Несколькими днями позже на Итон-плейс приехал Александр. Когда он появился, Вирджиния была наверху, отдыхала после обеда. Как она ни храбрилась и ни отрицала, но чувствовала она себя с каждым днем все хуже и хуже. Александр же, напротив, прекрасно выглядел, был загорелым, счастливым и в игривом расположении духа.
– Энджи, дорогая моя, привет, как поживаете? – Он неторопливо подошел к ее столу и стал небрежно перелистывать лежавшие на нем разноцветные альбомы. – Какое в большинстве своем безобразие эти образцы, а? Вирджиния как-то грозилась приложить все свое умение к Хартесту. По счастью, мне удалось отговорить ее. Надеюсь, я сделал это достаточно тактично.
– Разве вам не нравится то, что она делает? – искренне удивилась Энджи.

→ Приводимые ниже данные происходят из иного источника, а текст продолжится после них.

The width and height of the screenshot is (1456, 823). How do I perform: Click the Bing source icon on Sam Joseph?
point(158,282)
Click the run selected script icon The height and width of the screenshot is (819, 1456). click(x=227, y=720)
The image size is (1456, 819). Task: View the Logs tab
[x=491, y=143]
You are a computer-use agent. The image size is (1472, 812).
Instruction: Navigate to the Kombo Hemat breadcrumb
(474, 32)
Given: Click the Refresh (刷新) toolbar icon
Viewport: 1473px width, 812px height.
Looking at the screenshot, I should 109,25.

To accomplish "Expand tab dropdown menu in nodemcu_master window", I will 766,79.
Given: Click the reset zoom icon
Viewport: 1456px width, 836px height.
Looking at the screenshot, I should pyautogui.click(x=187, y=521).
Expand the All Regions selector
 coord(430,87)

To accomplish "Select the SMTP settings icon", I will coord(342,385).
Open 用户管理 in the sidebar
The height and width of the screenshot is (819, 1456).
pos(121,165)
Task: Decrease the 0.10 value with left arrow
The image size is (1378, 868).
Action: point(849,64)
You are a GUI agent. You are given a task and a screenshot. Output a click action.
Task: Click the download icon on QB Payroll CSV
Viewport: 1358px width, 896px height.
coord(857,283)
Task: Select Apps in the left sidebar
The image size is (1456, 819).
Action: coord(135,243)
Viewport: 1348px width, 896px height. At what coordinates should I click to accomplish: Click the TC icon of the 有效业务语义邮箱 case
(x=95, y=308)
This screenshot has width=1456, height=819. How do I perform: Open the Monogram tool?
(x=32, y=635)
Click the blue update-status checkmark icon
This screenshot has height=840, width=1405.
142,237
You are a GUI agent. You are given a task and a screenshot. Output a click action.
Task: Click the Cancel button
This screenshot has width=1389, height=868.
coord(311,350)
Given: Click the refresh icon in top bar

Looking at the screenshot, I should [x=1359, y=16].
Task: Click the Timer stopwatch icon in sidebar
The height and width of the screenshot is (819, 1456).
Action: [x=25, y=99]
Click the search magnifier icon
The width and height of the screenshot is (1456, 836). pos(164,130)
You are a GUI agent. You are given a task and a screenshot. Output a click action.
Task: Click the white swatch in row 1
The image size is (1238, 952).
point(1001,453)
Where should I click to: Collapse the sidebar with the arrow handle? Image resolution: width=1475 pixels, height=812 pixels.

– Между нами говоря, как правило, нет. Я не сомневаюсь, что она очень много знает, но должен сказать, основная часть того, что она делает, крайне вульгарна. Или, скажем так, не в моем вкусе. Да, кстати, а где она сама?
– Прилегла немного. Она не очень хорошо себя чувствует.
– Да, боюсь, беременность – это не для нее, – со вздохом произнес Александр. – Будем надеяться, что теперь родится мальчик и она сможет больше об этом не думать.
– А разве… разве девочка не может унаследовать Хартест? – спросила Энджи наполовину в шутку, наполовину всерьез.
Александр повернулся к ней, и ее глубоко поразило выражение, появившееся у него на лице. Под улыбкой, которую он сумел из себя выдавить, улыбкой слабой и грустной, лицо было напряженным, почти свирепым, а рот сжат так плотно, что вокруг него образовалась тонкая бледная линия.